Here’s what you haven’t heard about restoring ex-felons’ voting rights
It’s been widely reported an estimated 1.5 million-plus Floridians are disenfranchised long after completing felony sentences resulting in the loss of their civil rights upon conviction, representing more than 25 percent of all felony disenfranchisement in the United States. Of those, disproportionately high numbers are racial and ethnic minorities given the nature of our criminal justice system, exacerbating divisions in civil society.
I feel privileged to introduce this analysis of matters of such great public importance developed by three uniquely qualified coauthors in cooperation with the Public Interest Law Section of The Florida Bar, PILS’ immediate past chair Whitney Untiedt most recently. They address aspects of these issues, which haven’t necessarily resonated in the public discourse — elusive facts and circumstances surrounding the startling number of people impacted by post-sentence felony disenfranchisement in Florida still barred from exercising one of the most basic tenets of our representative democracy; one many courageous Americans have sacrificed so much to defend. EDITOR’S NOTE:
Public awareness was heightened in January when a responsive citizens’ initiative was certified for the Nov. 6 ballot — it will appear as Amendment 4 — and again several days later on Feb. 1 when U.S. District Judge Mark Walker ruled that Florida’s civil rights restoration process for former offenders relating to voting eligibility violates the 1st and 14th Amendments of the U.S. Constitution in Hand v. Scott, a high-profile case in the Northern District of Florida.

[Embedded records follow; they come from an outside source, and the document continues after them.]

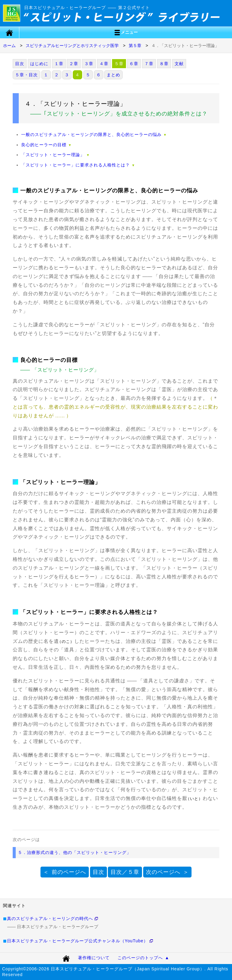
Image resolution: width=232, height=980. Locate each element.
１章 (59, 64)
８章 (164, 64)
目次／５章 (125, 872)
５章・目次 (26, 75)
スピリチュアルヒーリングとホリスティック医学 (72, 45)
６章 (134, 64)
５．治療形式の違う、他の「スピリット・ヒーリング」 (74, 852)
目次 (19, 64)
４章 (104, 64)
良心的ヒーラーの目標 (44, 145)
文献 (179, 64)
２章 (74, 64)
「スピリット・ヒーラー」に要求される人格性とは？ (75, 165)
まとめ (114, 75)
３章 (89, 64)
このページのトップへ (140, 958)
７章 (149, 64)
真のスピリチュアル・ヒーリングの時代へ (50, 918)
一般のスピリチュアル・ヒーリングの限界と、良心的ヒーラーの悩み (91, 134)
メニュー (126, 32)
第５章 (135, 45)
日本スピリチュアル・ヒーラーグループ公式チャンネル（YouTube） (77, 941)
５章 (119, 64)
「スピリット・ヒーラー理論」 (53, 154)
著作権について (94, 958)
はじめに (39, 64)
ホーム (9, 45)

Not surprisingly, public discourse including advocacy, reporting and editorial writing focuses largely on the bottom line. Our distinguished coauthors — Leon County Sheriff Walt McNeil, who previously served as secretary of the Departments of Juvenile Justice and Corrections, chief of the Tallahassee Police Department and later as president of the International Association of Chiefs of Police; Ion Sancho, a nationally renowned former Leon County supervisor of elections; and Mark Schlakman who for these purposes served as assistant general counsel and clemency aide to Gov. Lawton Chiles — unpack these issues and fill in some of the gaps.
Toward this end, Judge Walker signed an order nearly three weeks after he ruled granting Schlakman’s motion for leave to file a “friend of the court brief ” to provide additional background and context about Florida’s largely mysterious clemency process as the court deliberated over an appropriate remedy. His brief was general in nature and didn’t specifically address the parties involved or propose a remedy in the case, which was pending before the U.S. Court of Appeals for the Eleventh Circuit on the state of Florida’s appeal at the time of this writing.
In the words of Abraham Lincoln, we have a government “of the people, by the people, and for the people.” But, lest we be content, there is much to surmount in our continuing journey to form a more perfect union. The U.S. Constitution was framed based upon consent of society’s privileged, essentially white landowning males. Slaves, Native Americans, women and many others were excluded from the process. And, certain provisions of the Florida Constitution relate back to Reconstruction when as a matter of historical record felony disenfranchisement was leveraged in various instances in a number of states as a racially motivated tool to suppress voting eligibility, in effect permanently.
While progress has been made in many respects, remedies have been anything but rapid. Women secured the right to vote less than 100 years ago. African-Americans had to await freedom and only in the mid-20th century were they granted the effective right to vote. Young people who were conscripted and risked their lives for their country were granted a voice as voters only relatively recently.
And, still today, many of the governed in society are denied meaningful voice in their governance by a myriad of devices, post-sentence felony disenfranchisement prominent among them.